An infrared sauna is unique in that it does not heat the air around you, but rather uses infrared lamps to warm your body directly. An infrared sauna can operate at a lower temperature (usually between 120˚F and 140˚F) than a traditional sauna, which is typically between 150˚F and 180˚F.
Using this type of sauna is believed to result in:
- Better sleep
- Weight loss
- Relief from sore muscles
- Relief from joint pain such as arthritis
- Clear and tighter skin
- Improved circulation
- Help for people with chronic fatigue syndrome
Studies have shown benefit in using infrared saunas in the treatment of chronic health problems, such as high blood pressure, congestive heart failure, dementia and Alzheimer’s disease, headache, type 2 diabetes, and rheumatoid arthritis. No adverse effects have been reported with infrared saunas.

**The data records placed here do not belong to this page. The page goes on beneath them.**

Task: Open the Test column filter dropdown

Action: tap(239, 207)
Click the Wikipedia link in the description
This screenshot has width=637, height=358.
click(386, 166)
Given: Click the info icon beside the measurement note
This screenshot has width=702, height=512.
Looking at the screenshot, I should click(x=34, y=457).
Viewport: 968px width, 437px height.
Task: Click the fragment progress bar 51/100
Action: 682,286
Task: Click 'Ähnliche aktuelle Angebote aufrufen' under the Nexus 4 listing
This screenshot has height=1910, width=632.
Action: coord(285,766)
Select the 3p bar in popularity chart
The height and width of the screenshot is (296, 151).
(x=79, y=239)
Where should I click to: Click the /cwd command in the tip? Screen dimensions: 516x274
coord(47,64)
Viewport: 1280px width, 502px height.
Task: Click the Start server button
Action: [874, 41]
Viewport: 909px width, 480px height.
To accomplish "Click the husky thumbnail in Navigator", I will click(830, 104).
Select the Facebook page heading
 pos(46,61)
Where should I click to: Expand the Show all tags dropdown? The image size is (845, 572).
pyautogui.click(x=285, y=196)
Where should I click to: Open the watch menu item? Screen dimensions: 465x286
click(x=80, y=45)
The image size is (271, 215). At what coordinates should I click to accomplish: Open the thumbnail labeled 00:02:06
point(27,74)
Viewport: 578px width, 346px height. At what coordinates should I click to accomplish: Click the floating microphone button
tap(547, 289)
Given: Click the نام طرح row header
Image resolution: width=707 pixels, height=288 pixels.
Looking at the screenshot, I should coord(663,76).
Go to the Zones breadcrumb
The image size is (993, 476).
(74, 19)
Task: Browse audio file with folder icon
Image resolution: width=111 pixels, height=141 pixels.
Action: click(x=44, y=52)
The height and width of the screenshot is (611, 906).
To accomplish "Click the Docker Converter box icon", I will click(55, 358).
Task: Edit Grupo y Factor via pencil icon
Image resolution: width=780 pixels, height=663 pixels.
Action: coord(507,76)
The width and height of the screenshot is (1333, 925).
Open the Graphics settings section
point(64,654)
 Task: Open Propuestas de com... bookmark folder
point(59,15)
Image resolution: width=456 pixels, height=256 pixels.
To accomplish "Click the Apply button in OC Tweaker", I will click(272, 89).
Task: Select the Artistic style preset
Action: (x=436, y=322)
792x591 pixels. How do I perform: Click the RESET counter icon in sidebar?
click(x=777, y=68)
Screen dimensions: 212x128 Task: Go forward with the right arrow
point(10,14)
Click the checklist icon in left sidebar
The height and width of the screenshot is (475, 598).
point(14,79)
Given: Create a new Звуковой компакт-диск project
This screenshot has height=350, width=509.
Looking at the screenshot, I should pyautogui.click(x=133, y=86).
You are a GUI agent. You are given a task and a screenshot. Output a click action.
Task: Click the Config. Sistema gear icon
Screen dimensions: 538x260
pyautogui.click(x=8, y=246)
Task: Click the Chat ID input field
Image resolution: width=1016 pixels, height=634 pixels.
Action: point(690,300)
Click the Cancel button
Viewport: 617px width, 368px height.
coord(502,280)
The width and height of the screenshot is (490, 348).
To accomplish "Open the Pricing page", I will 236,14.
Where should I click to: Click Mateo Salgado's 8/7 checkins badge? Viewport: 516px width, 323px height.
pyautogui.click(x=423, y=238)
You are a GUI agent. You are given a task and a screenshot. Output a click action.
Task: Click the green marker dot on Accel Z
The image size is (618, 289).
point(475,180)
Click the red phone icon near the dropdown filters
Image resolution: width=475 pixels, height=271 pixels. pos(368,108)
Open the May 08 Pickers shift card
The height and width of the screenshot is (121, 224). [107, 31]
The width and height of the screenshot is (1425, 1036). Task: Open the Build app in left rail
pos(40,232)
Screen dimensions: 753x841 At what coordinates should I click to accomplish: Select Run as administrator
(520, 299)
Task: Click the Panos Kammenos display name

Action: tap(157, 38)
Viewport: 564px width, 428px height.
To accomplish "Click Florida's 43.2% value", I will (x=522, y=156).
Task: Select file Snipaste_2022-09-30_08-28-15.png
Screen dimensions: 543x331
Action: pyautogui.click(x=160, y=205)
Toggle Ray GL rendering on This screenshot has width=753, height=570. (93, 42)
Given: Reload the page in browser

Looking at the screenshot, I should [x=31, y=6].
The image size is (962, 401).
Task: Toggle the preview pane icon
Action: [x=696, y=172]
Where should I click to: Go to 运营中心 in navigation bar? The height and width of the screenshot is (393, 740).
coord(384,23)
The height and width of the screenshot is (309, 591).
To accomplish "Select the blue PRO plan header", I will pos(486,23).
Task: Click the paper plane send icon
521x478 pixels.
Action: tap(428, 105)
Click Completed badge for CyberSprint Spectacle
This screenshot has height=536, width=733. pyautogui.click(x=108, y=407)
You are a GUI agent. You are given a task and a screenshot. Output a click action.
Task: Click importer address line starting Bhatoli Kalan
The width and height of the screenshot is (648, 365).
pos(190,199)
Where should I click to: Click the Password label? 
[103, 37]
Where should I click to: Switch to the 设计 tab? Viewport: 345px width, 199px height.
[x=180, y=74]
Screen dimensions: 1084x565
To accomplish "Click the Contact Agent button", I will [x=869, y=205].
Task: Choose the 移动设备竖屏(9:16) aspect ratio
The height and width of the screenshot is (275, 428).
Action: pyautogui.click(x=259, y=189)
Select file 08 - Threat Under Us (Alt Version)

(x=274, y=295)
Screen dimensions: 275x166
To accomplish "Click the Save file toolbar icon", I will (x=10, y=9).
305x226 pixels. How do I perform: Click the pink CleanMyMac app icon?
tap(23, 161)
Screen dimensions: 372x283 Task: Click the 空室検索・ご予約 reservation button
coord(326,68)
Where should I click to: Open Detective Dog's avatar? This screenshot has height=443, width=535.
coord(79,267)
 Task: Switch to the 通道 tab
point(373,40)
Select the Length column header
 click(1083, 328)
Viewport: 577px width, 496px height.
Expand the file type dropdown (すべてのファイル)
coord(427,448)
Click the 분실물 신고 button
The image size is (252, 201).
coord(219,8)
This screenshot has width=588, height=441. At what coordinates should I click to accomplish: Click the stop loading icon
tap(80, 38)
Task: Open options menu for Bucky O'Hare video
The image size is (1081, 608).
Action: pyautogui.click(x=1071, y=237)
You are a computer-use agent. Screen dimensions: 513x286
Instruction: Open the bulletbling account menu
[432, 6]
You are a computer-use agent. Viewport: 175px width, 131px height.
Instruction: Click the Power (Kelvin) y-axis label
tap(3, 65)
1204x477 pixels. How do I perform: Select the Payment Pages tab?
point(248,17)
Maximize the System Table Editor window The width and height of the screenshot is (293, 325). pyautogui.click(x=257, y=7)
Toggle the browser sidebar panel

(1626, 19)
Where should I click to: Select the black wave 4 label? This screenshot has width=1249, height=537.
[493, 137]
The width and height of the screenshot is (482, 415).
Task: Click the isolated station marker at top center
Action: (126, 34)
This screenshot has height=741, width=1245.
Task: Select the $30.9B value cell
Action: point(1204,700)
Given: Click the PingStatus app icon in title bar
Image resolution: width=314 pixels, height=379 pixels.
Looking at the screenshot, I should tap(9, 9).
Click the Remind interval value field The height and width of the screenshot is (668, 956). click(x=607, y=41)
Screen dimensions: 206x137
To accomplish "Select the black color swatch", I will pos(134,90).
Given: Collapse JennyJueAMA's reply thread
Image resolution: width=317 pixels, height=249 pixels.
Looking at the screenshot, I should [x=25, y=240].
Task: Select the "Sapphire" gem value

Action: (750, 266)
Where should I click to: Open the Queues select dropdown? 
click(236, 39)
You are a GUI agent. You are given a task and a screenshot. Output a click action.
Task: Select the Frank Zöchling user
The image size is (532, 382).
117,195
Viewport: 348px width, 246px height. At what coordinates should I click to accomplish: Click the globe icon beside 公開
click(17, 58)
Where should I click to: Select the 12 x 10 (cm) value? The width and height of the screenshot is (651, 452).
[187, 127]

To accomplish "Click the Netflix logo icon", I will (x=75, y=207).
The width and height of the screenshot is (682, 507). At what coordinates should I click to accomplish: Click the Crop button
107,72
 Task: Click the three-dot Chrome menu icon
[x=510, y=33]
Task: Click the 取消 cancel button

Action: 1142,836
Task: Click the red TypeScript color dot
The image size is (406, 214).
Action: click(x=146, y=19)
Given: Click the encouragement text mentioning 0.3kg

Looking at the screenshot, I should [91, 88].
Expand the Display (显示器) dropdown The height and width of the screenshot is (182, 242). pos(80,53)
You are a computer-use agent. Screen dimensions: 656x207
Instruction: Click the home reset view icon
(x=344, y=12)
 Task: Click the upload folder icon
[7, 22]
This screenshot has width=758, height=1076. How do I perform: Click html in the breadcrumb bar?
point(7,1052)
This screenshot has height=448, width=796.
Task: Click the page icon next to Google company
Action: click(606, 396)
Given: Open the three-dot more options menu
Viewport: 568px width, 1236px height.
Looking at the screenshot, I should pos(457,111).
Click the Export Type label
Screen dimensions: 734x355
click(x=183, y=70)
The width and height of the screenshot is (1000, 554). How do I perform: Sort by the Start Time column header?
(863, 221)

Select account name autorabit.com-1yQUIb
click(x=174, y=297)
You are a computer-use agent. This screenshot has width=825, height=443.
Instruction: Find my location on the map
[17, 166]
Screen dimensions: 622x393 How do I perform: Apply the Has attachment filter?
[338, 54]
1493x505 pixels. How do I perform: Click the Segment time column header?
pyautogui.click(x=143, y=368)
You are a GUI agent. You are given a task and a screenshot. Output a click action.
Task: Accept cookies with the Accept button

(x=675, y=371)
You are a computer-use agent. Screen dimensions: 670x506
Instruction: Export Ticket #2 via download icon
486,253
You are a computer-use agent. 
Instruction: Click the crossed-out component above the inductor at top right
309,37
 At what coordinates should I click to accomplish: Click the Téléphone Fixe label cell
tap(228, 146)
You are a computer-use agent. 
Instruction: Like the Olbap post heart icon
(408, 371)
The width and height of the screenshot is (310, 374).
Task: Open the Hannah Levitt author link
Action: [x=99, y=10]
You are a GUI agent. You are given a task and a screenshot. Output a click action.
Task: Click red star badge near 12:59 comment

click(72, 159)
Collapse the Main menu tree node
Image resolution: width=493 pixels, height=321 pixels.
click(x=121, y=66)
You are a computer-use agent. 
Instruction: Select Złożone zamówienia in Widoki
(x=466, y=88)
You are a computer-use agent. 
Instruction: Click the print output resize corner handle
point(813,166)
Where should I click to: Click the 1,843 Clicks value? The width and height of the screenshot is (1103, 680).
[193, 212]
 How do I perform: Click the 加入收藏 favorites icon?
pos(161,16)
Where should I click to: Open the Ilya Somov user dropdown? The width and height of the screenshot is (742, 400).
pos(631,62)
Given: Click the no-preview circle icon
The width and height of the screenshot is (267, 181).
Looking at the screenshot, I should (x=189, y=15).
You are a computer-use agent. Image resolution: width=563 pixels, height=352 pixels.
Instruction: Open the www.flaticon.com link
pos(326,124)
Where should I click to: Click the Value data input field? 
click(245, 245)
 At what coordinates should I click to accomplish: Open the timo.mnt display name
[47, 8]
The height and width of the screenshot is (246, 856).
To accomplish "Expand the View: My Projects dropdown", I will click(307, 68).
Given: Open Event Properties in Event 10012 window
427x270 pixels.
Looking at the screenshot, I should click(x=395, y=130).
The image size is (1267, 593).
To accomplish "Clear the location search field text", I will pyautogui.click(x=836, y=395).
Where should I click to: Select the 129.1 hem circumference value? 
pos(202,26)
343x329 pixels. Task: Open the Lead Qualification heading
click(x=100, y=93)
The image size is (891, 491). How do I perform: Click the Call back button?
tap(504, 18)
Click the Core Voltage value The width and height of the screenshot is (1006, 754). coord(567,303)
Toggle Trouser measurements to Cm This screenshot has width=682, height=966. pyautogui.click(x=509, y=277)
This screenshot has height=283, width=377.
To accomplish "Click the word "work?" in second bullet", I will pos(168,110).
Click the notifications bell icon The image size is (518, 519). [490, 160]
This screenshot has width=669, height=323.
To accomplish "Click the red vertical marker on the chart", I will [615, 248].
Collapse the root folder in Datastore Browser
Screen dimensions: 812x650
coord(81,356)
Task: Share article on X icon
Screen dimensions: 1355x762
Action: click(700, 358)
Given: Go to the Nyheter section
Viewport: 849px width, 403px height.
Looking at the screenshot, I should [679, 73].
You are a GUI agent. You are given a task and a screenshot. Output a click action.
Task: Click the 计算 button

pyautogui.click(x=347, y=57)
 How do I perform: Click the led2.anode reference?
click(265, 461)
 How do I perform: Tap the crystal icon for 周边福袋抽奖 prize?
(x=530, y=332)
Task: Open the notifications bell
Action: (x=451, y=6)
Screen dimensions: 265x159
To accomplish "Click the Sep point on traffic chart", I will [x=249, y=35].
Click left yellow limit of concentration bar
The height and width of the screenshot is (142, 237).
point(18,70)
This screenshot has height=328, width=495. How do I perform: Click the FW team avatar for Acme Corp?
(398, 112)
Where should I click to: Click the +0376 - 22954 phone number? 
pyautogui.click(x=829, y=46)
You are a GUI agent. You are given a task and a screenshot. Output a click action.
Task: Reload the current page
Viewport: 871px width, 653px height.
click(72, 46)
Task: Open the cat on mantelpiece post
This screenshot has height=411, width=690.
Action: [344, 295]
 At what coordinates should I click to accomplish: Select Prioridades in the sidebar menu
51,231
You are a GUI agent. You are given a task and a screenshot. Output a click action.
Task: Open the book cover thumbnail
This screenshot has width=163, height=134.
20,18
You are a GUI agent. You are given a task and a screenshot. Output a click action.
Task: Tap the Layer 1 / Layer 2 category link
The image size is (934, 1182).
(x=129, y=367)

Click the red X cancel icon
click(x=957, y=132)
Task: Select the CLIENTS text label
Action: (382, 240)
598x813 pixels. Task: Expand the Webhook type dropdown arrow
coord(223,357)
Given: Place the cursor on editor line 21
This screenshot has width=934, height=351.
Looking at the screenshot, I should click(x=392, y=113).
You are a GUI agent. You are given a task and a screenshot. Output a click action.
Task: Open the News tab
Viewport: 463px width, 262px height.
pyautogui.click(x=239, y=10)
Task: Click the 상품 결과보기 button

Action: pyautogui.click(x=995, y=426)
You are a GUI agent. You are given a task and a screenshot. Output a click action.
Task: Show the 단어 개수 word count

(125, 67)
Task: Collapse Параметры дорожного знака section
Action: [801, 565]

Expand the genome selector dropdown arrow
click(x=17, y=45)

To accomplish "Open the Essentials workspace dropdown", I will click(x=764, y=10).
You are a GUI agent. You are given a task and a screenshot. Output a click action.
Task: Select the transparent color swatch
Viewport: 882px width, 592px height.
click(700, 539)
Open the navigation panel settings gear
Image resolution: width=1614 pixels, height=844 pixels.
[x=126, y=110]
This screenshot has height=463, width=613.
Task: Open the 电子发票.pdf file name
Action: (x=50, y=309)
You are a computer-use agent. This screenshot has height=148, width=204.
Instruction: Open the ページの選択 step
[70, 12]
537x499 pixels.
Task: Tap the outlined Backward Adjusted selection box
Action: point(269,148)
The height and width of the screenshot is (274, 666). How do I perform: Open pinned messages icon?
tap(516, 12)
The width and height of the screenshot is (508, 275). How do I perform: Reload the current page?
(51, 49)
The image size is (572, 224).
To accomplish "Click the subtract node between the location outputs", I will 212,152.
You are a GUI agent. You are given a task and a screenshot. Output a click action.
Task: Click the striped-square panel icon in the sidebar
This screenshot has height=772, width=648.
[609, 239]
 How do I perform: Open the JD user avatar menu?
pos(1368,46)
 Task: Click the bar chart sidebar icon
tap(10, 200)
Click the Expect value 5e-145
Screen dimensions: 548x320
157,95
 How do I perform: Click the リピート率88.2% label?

When beginning use of an infrared sauna, it might be helpful to remember to:
- Drink water. Make sure you’re hydrated before going into an infrared sauna.
- Choose the temperature. The average temperature for an infrared sauna ranges from 100˚F to 150˚F, with beginners starting out at the lower end and more experienced users at the higher end.
- Length of time. For first-time users, start with 10 to 15 minutes.
- Clothing. How you dress is your choice. Some people will wear bathing suits, while others prefer to go in naked.
- Number of sessions per week. Most facilities that offer infrared sauna treatments recommend using the sauna three to four days per week. If you are healthy and tolerate the four days, you can use the sauna daily.